Hypothetically, my intention would be to import the car and register it in Germany. I understand all the necessary requirements for documentation, duties, taxes, etc. However, there [appears to be a requirement that to register an imported car, it must not have been registered in Germany before.](https://www.howtogermany.com/pages/import-car.html)
I have reason to believe that my car was originally registered in Germany and driven there for approximately the first 3 years after a purchase and factory overseas delivery. The car has a German sticker in the engine bay near the 12 Volt battery, and there is evidence on the back of the car that it previously wore the wider European license plate. I assume that it was driven by a United States service member stationed in Germany.
I am the car’s current registered owner, with valid registration and title from my home state in the USA. The car has been legally registered in the USA since 2013, though it had several previous owners before me.
The question is… Do you think I could register it in Germany?
I will be making some phone calls and sending some emails about this as well, I am very curious. I understand that it’s just a car, but it’s a car I have wanted for a very long time and only recently purchased. It has some sentimental value. If I could make it work, I want to. This is all still hypothetical.
Thank you!
5 comments
> It is model year 2010.
> but it has sentimental value and I like it very much.

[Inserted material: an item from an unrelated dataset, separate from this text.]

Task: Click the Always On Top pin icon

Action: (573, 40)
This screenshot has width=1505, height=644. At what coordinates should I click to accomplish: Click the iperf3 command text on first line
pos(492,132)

That has to be an *immense* sentimental value to be worth all the headaches.
Never heard before about the *requirement that to register an imported car, it must not have been registered in Germany before.* As this statement has come from the “How to Germany” site and not from an official site, I would seek confirmation elsewhere. I also don’t see any logic behind this requirement.
Example – I, Otto Bravburger, want to take my VW Cabrio from Germany to the US while I’m on a 2 year secondment. Then I want to take it back to Germany at the end of the two years. But the rule you mention would appear to prevent that. It just doesn’t seem logical.
But that aside – don’t do it – really. It will be like opening your pocket to the motor industry and saying, “Help yourself”. That after the shipping and importations costs. I’ve been there and done that and regreted it within days.
First of all, there is an diffrence in Importing,
and bringing an car over as part of an move to Germany.
In your case an already existing registration from 2010-2013 with the US Forces will safe your ass.
From 2005 on, the US Force Members were issued normal german Plates
from the county their bases were in. So the cars had an german registration.
Its not allowed to register Cars with Euro 5 or worse the first Time in germany,
it has to be a classic car(older as 30 yerars) or Euro 6 Smog level.
With being 2010, your car should have an Euro 5 Level.
So with your car has an registered history in germany, this may help you.
Not sure how to proof that, but it should be possible with running the VIN at the Kraftfahrtbundesamt in Flensburg.
You may run an Carfax in the US to track down some histrory of the car, and the gabarges catering US Customers around their bases, sometines report to Carfax too.
Before you do this, check if the car qualifies for the green „Feinstaubplakette“, e.g [here](https://www.dekra.de/de/feinstaubplakette-ermitteln/). Otherwise it will be barred from many towns for smog prevention.
I don’t know whether they were doing this by 2010, but new cars sold in the US always have a sticker that says something like this vehicle conforms to US requirements. You should look on a website like [AutoScout24.de](https://AutoScout24.de) to see what a car costs in Germany. I think it’s cheaper than the US, and the mileage is usually a lot lower. Pay attention to how old the TUV inspection is. They are required every 2 years, in general.